T. DE WITT TALMAGE
AS I KNEW HIM
Our family Bible, in the record just between the Old and the New Testaments, has this entry: “Thomas DeWitt, Born January 7, 1832.” I was the youngest of a family of twelve children, all of whom lived to grow up except the first, and she was an invalid child.
I was the child of old age. My nativity, I am told, was not heartily welcomed, for the family was already within one of a dozen, and the means of support were not superabundant. I arrived at Middlebrook, New Jersey, while my father kept the toll-gate, at which business the older children helped him, but I was too small to be of service. I have no memory of residence there, except the day of departure, and that only emphasised by the fact that we left an old cat which had purred her way into my affections, and separation from her was my first sorrow, so far as I can remember.
In that home at Middlebrook, and in the few years after, I went through the entire curriculum of infantile ailments. The first of these was scarlet fever, which so nearly consummated its fell work on me that I was given up by the doctors as doomed to die, and, according to custom in those times in such a case, my grave clothes were completed, the neighbours gathering for that purpose. During those early years I took such a large share of epidemics that I have never been sick since with anything worthy of being called illness. I never knew or heard of anyone who has had such remarkable and unvarying health as I have had, and I mention it with gratitude to God, in whose “hand our breath is, and all our ways.”
The “grippe,” as it is called, touched me at Vienna when on my way from the Holy Land, but I felt it only half a day, and never again since.

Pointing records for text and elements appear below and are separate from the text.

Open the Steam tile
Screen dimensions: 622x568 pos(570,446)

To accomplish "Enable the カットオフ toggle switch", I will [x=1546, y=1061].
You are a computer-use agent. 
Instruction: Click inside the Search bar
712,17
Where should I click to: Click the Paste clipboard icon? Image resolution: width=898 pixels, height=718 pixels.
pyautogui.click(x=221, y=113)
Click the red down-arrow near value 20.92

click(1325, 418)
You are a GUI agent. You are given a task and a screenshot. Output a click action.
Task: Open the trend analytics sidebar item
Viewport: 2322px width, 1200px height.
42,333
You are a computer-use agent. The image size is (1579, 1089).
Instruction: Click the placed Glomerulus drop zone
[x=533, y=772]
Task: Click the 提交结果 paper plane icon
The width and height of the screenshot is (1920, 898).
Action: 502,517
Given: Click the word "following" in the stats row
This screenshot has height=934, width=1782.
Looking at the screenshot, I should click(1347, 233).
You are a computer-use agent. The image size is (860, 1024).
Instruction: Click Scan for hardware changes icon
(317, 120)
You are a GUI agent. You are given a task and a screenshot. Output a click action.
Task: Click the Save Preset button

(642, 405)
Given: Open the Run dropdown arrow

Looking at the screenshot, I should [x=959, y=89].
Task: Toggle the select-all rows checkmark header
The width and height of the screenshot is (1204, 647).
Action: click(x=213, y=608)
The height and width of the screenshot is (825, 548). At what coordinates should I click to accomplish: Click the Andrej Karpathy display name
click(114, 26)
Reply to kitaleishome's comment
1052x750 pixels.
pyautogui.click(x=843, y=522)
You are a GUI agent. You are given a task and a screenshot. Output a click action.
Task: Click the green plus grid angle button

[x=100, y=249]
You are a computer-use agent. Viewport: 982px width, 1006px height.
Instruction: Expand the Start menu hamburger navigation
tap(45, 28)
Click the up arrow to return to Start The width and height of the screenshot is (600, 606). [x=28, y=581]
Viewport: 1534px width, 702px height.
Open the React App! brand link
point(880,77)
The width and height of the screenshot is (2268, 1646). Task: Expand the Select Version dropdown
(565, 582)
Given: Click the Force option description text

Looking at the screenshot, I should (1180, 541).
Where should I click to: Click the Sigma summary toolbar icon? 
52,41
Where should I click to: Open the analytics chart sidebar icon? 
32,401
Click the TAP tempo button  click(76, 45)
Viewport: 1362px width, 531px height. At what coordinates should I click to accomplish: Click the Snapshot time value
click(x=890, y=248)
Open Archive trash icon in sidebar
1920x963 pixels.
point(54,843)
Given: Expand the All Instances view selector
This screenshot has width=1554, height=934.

I often wonder what has become of our old cradle in which all of us children were rocked! We were a large family, and that old cradle was going a good many years. I remember just how it looked. It was old-fashioned and had no tapestry. Its two sides and canopy were of plain wood, but there was a great deal of sound sleeping in that cradle, and many aches and pains were soothed in it. Most vividly I remember that the rockers, which came out from under the cradle, were on the top and side very smooth, so smooth that they actually glistened. But it went right on and rocked for Phoebe the first, and for DeWitt the last.
There were no lords or baronets or princes in our ancestral line. None wore stars, cockade, or crest. There was once a family coat-of-arms, but we were none of us wise enough to tell its meaning. Do our best, we cannot find anything about our forerunners except that they behaved well, came over from Wales or Holland a good while ago, and died when their time came. Some of them may have had fine equipages and postilions, but the most of them were sure only of footmen. My father started in life belonging to the aristocracy of hard knuckles and homespun, but had this high honour that no one could despise: he was the son of a father who loved God and kept His commandments. Two eyes, two hands, and two feet were the capital my father started with.